A note: this has nothing to do with librarians, libraries, image, perception, or pop culture. Feel free to skip it if you want.
This week - September 14-20 - is National Invisible Chronic Illness Awareness Week. While I'm not a member of the group that's putting on the conference referred to at the website, I am a member of the group of people it targets. In that spirit, here's my blog entry in support of this week.
30 Things About My Invisible Illness You May Not Know
1. The illness I live with is: Fibromyalgia
2. I was diagnosed with it in the year: 2006 (formally, at least)
3. But I had symptoms since: the mid-1990s. Several docs diagnosed me with various chronic inflammations. Lots of fun. When it got to the point where I had one doc treating me for seven different chronic inflammatory situations it was conjectured that perhaps, just perhaps, I really did have a systemic issue!
4. The biggest adjustment I’ve had to make is: Mentally accepting there are things I just can't do anymore. I tell you, it makes me so angry sometimes... I'm still working on this step.
5. Most people assume: that it's no big deal, or that I don't really mean it when I say "I'm fine as long as you don't touch me". Really, I do mean it.
6. The hardest part about mornings are: First putting my feet on the floor. Some days I have to really work at making myself to stand up that first time.
7. My favorite medical TV show is: Don't have one, actually.
8. A gadget I couldn’t live without is: my Treo!
9. The hardest part about nights are: Getting to sleep, followed by staying asleep.
10. Each day I take 13 pills & vitamins. (No comments, please)
11. Regarding alternative treatments I: absolutely positively believe in and find relief from therapeutic massage & myofascial release. (I wish my insurance company did.)
12. If I had to choose between an invisible illness or visible I would choose: Oh, that's a toughie. Having seen how folks react to visible situations in this "enlightened" age, I'd probably stick with invisible. At least I don't get pigeonholed right off the bat.
13. Regarding working and career: I have a great and very understanding boss and team I work with who are totally not fazed if I IM them rather than walking down the hall (because some days that's just tough to do). I can telecommute if I need to, as well. I love what I do and am glad I haven't had to change my career path because of the fibro.
14. People would be surprised to know: how physical I used to be, and how much I miss it.
15. The hardest thing to accept about my new reality has been: See #4.
16. Something I never thought I could do with my illness that I did was: Put in a new floor. It took a really long time and my husband was really patient!
17. The commercials about my illness: There's a commercial?

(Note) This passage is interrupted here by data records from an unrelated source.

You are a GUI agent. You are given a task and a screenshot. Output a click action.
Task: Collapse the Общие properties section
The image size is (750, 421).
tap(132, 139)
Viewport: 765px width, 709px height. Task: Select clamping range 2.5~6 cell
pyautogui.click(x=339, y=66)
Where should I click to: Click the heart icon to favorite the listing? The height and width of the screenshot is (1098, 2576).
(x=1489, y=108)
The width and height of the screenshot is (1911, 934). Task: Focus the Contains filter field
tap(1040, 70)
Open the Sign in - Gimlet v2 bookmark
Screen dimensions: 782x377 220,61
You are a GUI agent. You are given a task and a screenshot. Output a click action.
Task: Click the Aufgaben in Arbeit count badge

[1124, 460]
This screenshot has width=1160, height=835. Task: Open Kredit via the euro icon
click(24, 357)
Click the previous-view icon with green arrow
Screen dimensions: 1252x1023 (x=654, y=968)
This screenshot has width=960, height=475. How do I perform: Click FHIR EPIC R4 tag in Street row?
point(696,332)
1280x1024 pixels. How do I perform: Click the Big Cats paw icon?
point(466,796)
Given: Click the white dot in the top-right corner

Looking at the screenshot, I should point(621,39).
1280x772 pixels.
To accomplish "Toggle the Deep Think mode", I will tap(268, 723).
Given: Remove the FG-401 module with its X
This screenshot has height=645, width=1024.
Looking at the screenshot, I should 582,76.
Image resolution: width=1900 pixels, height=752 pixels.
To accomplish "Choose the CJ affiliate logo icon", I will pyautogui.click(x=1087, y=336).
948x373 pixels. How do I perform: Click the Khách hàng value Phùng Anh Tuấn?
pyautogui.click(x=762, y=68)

18. Something I really miss doing since I was diagnosed is: Dancing! Oh, my god, I miss seriously dancing. I still do it - I can't live without it - but now I have to weigh the fallout against the benefits. Sometimes I can't dance more than five minutes - but damn if I'll give up those five minutes. (In my head, though, I live life dancing...)
19. It was really hard to have to give up: Some forms of physical exercise. I miss rock climbing and hiking - I have a great trainer at a great gym but strength and resistance training just isn't the same. I also really, really, really hated giving up learning and teaching bellydance... can't do much of a routine if you can't dance for more than a few minutes at a time. (Dammit!)
20. A new hobby I have taken up since my diagnosis is: Uh.... damn. No, really, I have hobbies.... let me think....
21. If I could have one day of feeling normal again I would: Dance dance dance dance dance! Oh, and maybe get a few hours of solid uninterrupted sleep. Yeah, that'd be nice too.
22. My illness has taught me: an incredible new level of respect for my mother, who also suffers but has it much worse than I do (between fibro and diabetes she had to take early medically-necessary retirement). It's also teaching me how to get on with life in spite of it!
23. Want to know a secret? One thing people say that gets under my skin is: "It's all in your head." Come live in my skin for a day and try to say that again!
24. But I love it when people: Don't judge me if I walk slowly or have to take the elevator instead of the stairs.
25. My favorite motto, scripture, quote that gets me through tough times is: "Hurts if you lie still and do nothing, hurts if you get up and get on with life; might as well get up!" My motto, from something my mother said to me once.
26. When someone is diagnosed I’d like to tell them: That this is manageable. It ain't fun, but it also isn't the end of your world.
27. Something that has surprised me about living with an illness is: How much it impacts every aspect of life, and I mean *every*.
28. The nicest thing someone did for me when I wasn’t feeling well was: My husband will let me shut myself in our room and just rest, whenever I need to. It hasn't been a "once he did this" thing, either -
29. I’m involved with Invisible Illness Week because: I've met some amazing folks who also deal with invisible illnesses and they're inspiring. I've found a support group through it. I honor my mother because of it. And I wish the doctors out there who still think fibro is imaginary would learn something more from it.
30. The fact that you read this list makes me feel: Nervous! This is the first time I've really put it all out there - my family and friends know, of course, but I feel as if perhaps I'm risking things by sharing this much. But as I said in #29, I've met some amazing folks, and maybe by sharing my own bits and pieces I can be amazing for someone else.